実家じまいに悩む全ての人へ――高殿円『私の実家が売れません!』

ダンナの両親に読ませたい~~!

郊外築75年、大量のガラクタ、恐怖の再建築不可物件……。
残された実家は超問題だらけ!!
笑いと涙、前代未聞の実家じまい本!

維持費に相続手続き、片付けに親族問題、税金対策に売却まで、いま話題の”実家じまい”問題にドラマ&漫画化多数の人気作家・高殿円氏が挑み、リアルな実体験を綴ります。
親戚トラブルの回避、税金に相続問題、長年放置している家財の片づけ方、不動産仲介業者に断られた物件を意外な場所で売る方法まで……。
不動産の専門家による解説を収録し、楽しく読めながら自然と実践的な知識も身に付きます。
笑えて泣けて、知識もつく、超お得な1冊!”実家じまい”のお悩みを全解決する、ページをめくる手が止まらなくなる新感覚の人情派「実家じまい」エッセイです。 (Amazon.com より引用)

作品情報

『私の実家が売れません!』

著者:高殿円
発行年月日:2024年7月19日
出版社:エクスナレッジ

感想

★★★☆☆
図書館本

実家じまいに関するドタバタ劇かな?くらいの軽い気持ちで読み始めたけど、ページをめくるごとに親子関係の難しさや老いとの向き合い方、世代をまたぐ価値観のズレみたいな、より深いテーマが浮かび上がってきて、いずれ自分の身にも起こり得る話なんだなーと思うと、ちょっと気が重くなったり。
今はまだ私の親も夫の親も元気だから、つい相続や家の処分に関する話は避けてしまいがちだけれど、実際にそのときが来てから著者のように右往左往しても遅いわけで。
むしろ親が生きている今だからこそ、一緒に向き合って話し合っておくべきなんだと、切実に感じさせられました。

正直言うと、私は「実家じまい」といった言葉を、自分にはまだ関係のないものだと心のどこかで思っていました。
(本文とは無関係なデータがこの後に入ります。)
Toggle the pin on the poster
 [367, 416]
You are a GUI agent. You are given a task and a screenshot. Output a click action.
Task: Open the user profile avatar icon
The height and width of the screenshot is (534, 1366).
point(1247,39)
でも、私もいつの間にかそういうことと無関係ではいられない年齢になっている。この本はまるで未来の自分が経験するであろうドタバタを、ちょっとだけ先回りして見せてくれたようでした。
(実際、夫の祖父が田舎に持っている土地がややこしいことになっているみたいで。なのに義両親は解決する気ゼロっぽい。)

とにかく著者の行動力が素晴らしいです。
私みたいな問題先送りタイプの人間は彼女を見習わなければいけませんね。ホント、問題から目を背けていても、何も解決しないわけですから。
それから、語り口もすごく心地よかったです。テーマは深刻だけど、テンポよくユーモラス。著者に背中を押してもらったような気がします。